The league will vote on other cost-saving ideas during the league’s spring meetings May 18-20 in Salt Lake City, Utah.

Commissioner Doug Fullerton said possible changes could include moving to a Friday-Saturday schedule for other conference sports, limiting the size of travel parties, deciding whether to hold league championships in some sports, or to reduce the number of teams participating in league tournaments.

“The reason you have tournaments and championships is to keep the intensity during the regular season,” he said, noting that some teams could otherwise be eliminated from contention early in the season, hurting attendance.

Fullerton said the cost savings have to be balanced against the effect of the change.

“If basketball didn’t have a championship, what would that do to a regular-season gate?” he asked.

The members of the Big Sky are Montana, Montana State, Weber State, Eastern Washington, Northern Arizona, Sacramento State, Northern Colorado, Portland State and Idaho State.

Fullerton said canceling the Summer Kickoff in Park City, Utah, will save the league about $30,000, while the schools will save the estimated $3,000 they spent sending their football coach, athletics director and a player to the gathering.

He said the downside is losing some national media attention because writers for The Sports Network and voters in the Football Championship Subdivision poll were brought to the summer meeting to meet coaches and to players.

“The conference is going to have to come up with some new ways to make sure that the Big Sky doesn’t fall of the radar screen,” Fullerton said. “I think we’re going to do a lot more work getting national press out to specific games.”

Another downside is the loss of a face-to-face meeting among the football coaches, league officials and athletics directors to discuss game rules and the league philosophy in calling penalties.

“Now we’re going to have to find a way to conduct that meeting,” Fullerton said.

Switching the conference volleyball schedule to Friday-Saturday, rather than Thursday-Saturday, for all trips except to Northern Arizona would save schools an average of $2,500, Fullerton said, and keep students in class an extra day each week.
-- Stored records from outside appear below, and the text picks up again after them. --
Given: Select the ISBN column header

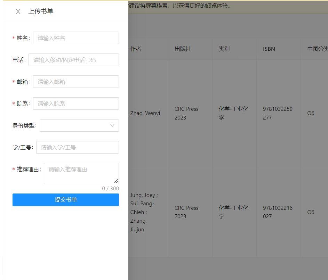Looking at the screenshot, I should click(x=269, y=49).
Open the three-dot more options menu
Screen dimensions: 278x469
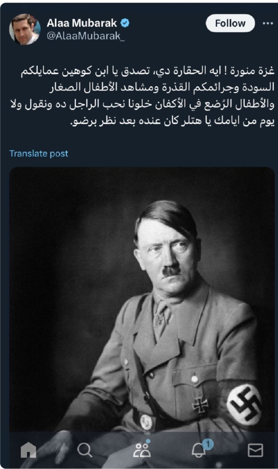[268, 23]
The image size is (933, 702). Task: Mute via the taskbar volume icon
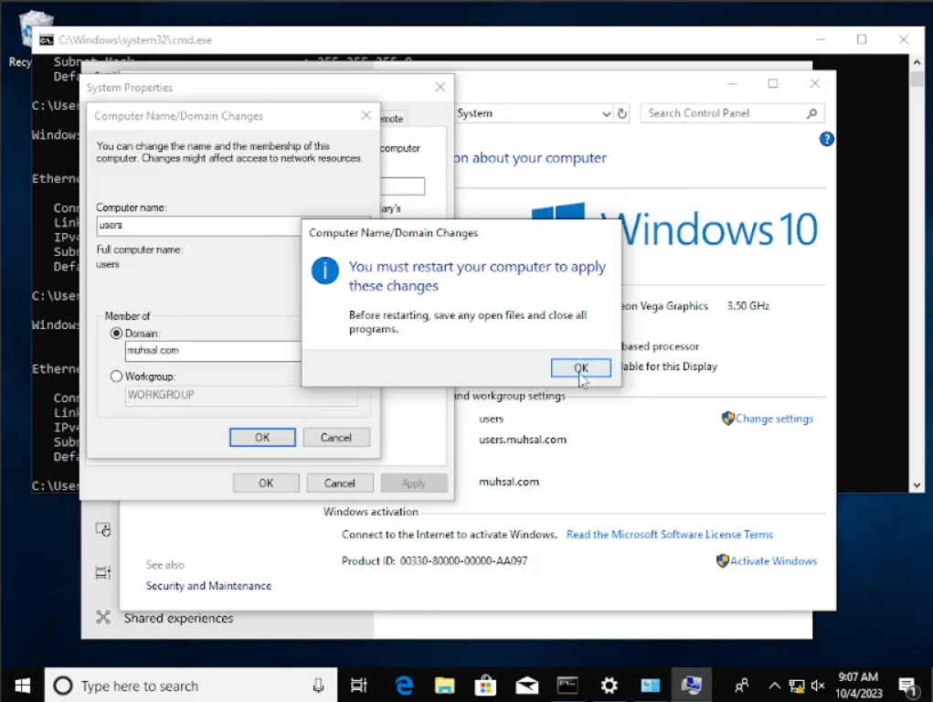[x=817, y=686]
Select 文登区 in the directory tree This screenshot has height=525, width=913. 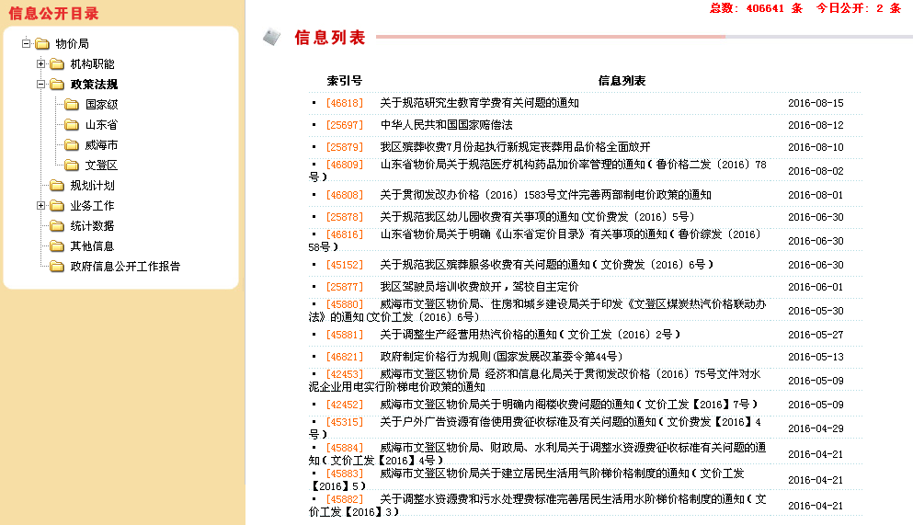pyautogui.click(x=101, y=165)
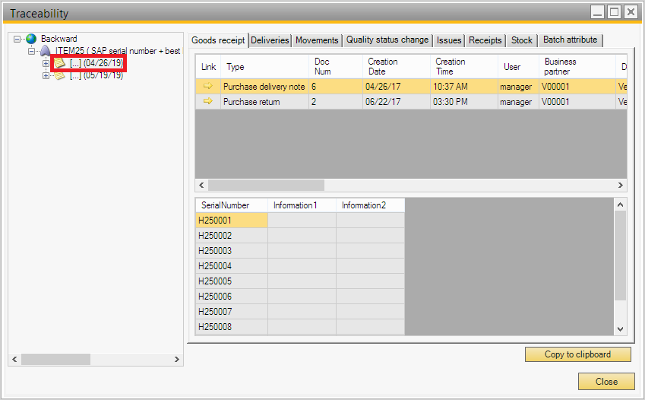Click the documents grid horizontal scrollbar thumb
645x400 pixels.
266,185
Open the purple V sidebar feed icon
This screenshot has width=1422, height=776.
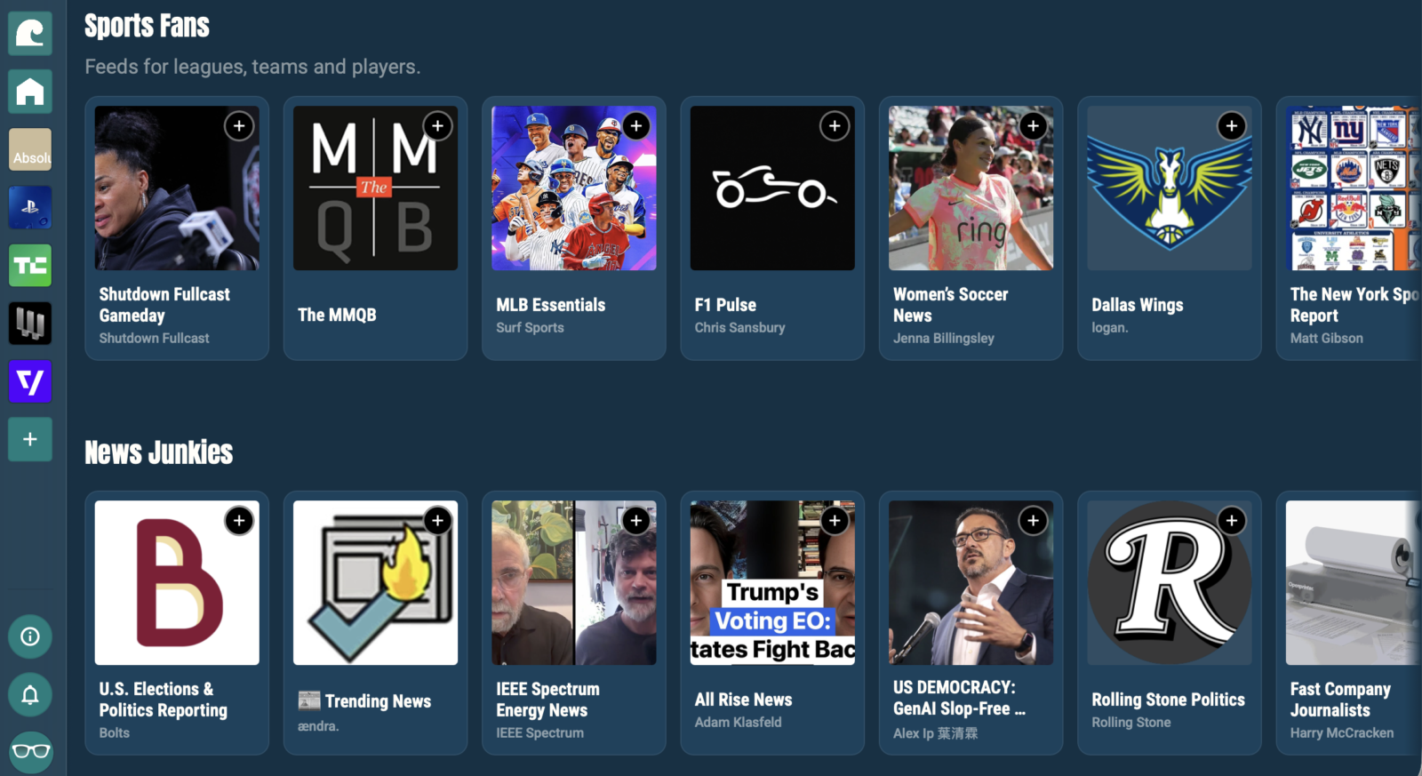click(30, 381)
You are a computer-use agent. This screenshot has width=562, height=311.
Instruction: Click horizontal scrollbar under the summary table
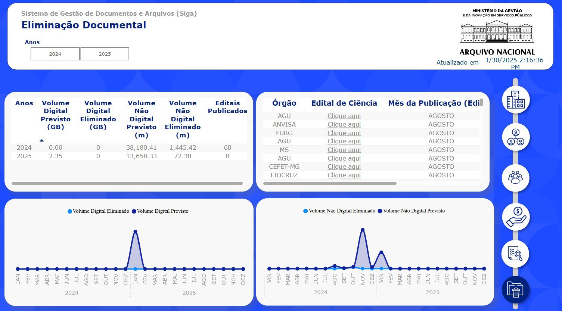pyautogui.click(x=127, y=183)
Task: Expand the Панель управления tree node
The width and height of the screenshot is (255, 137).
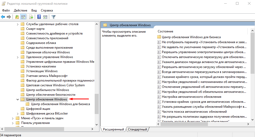Action: (13, 123)
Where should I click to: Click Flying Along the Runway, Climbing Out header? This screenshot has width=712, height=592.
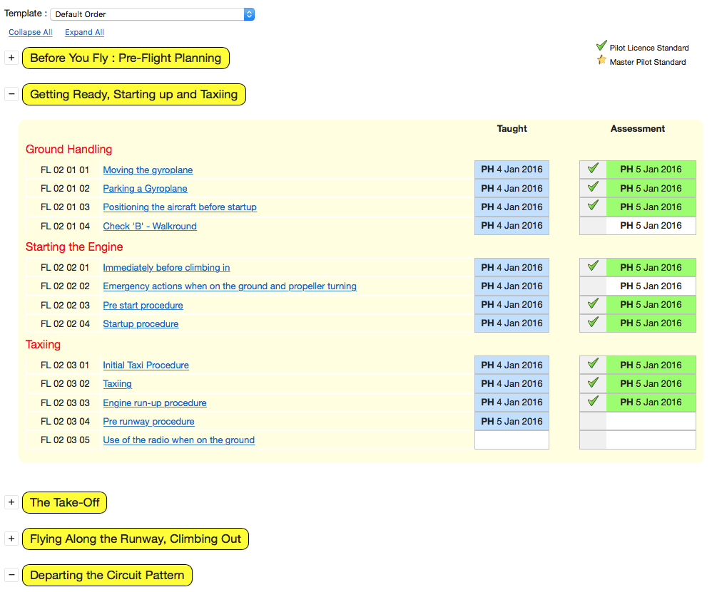(x=136, y=539)
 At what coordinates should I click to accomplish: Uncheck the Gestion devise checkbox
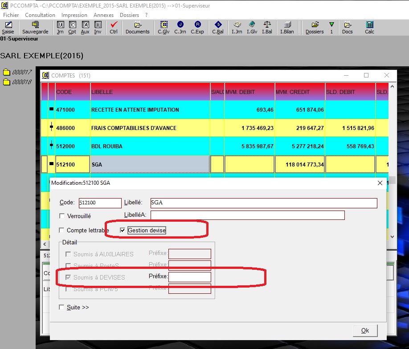(123, 231)
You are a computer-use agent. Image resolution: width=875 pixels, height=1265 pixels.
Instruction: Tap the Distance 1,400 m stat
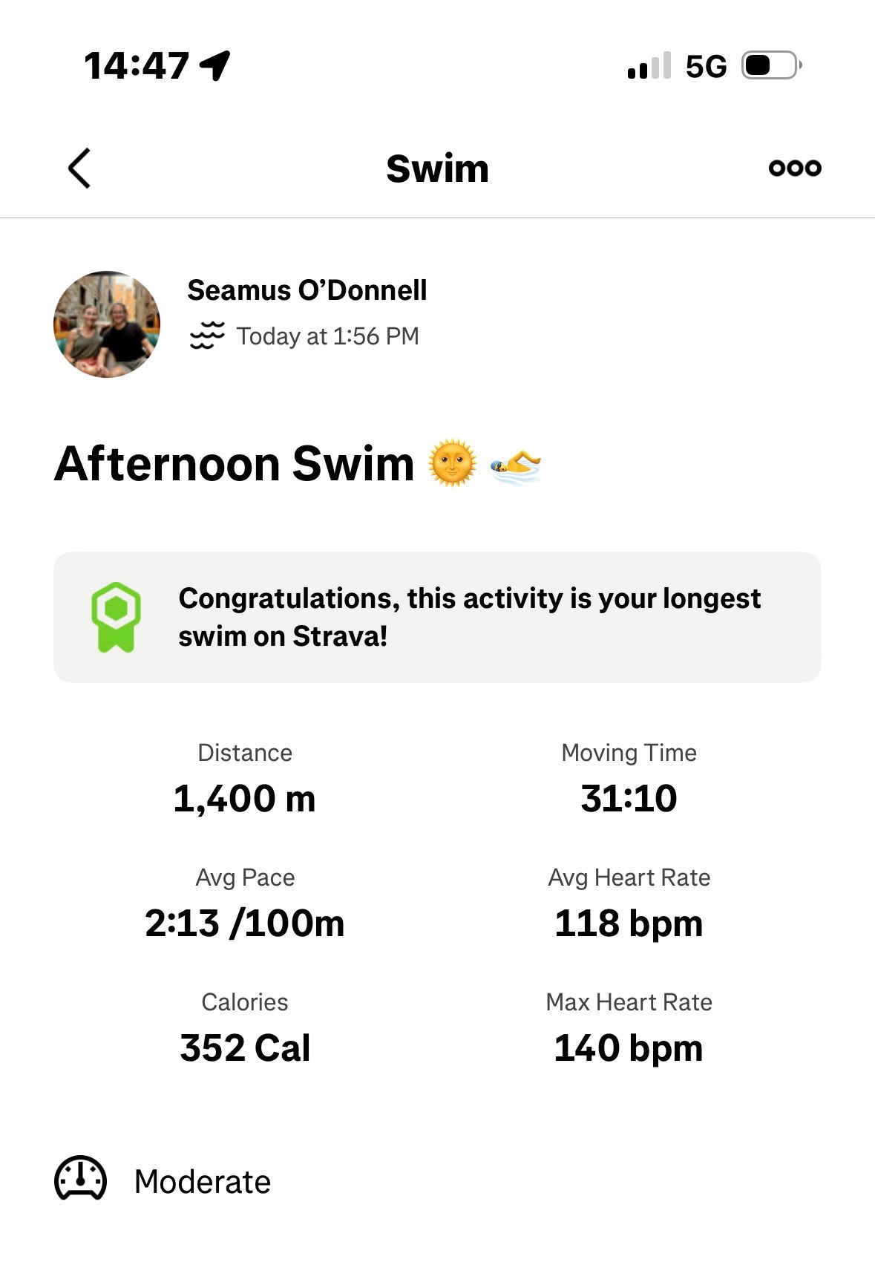click(245, 799)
He said that decision wasn’t held for the spring meeting because he needed to schedule officials.

Dan Davies, Montana State senior associate athletics director for internal operations, said the universities also discussed going to a Friday-Saturday schedule for men’s and women’s basketball and moving to centralized tournament sites.

Davies said some conferences are eliminating league tournaments altogether, but he said the Big Sky wasn’t headed in that direction.

He said a league conference call revealed the schools were split on some of the proposed changes.

“There are varying degrees of pain that schools are showing within the league,” Davies said. “Arizona sounds like their state funding is going to be interesting, as well as, obviously, the state of California,” referring to funding for league members Northern Arizona and Sacramento State.

While Portland State dropped its Pac-10 wrestling program, Fullerton said he did not know of any schools planning to cut Big Sky Conference sports.